• **Description of the task**
In the footballer profile below, which team did Rebecca Tegg face in her full Football Ferns debut?

** Selected extract follows **

Personal information
- Full name: Rebecca Tegg
- Date of birth: 18 December 1985 (age 39)
- Place of birth: Auckland, New Zealand
- Height: 1.71 m (5 ft 7 in)
- Position(s): Striker

Senior career*
- Years: Team / Apps / (Gls)
- 2008–2009: Melbourne Victory / 10 / (1)

International career^{‡}
- 2007–: New Zealand / 10 / (0)

= Rebecca Tegg =

New Zealand footballer

Rebecca Tegg (born 18 December 1985) is an association football player who represented New Zealand at international level.

Tegg made her full Football Ferns debut in a 0–3 loss to Australia on 19 July 2007, and represented New Zealand at the 2007 FIFA Women's World Cup finals in China, where they lost to Brazil 0–5, Denmark (0-2) and China (0-2).

Tegg was also included in the New Zealand squad for the 2008 Summer Olympics where they drew with Japan (2-2) before losing to Norway (0-1) and Brazil (0-4).

Tegg formally played for Melbourne Victory in the Australian W-League.

Tegg has a master's degree from Auckland University of Technology, with a thesis examining a soccer intervention for children.

** End of Selected extract **
** Data excerpt follows **

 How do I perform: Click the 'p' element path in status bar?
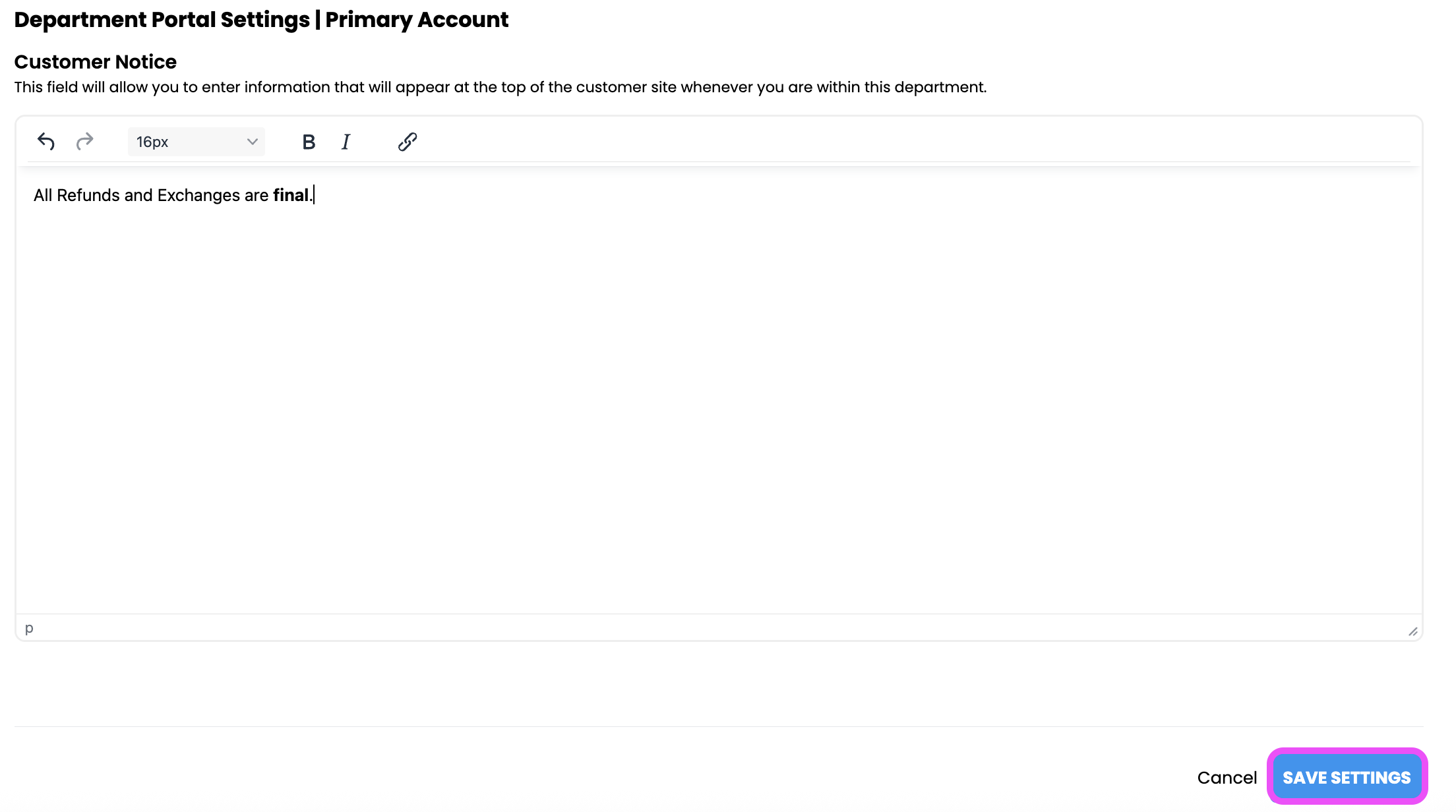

** End of Data excerpt **

• **Your response**
Australia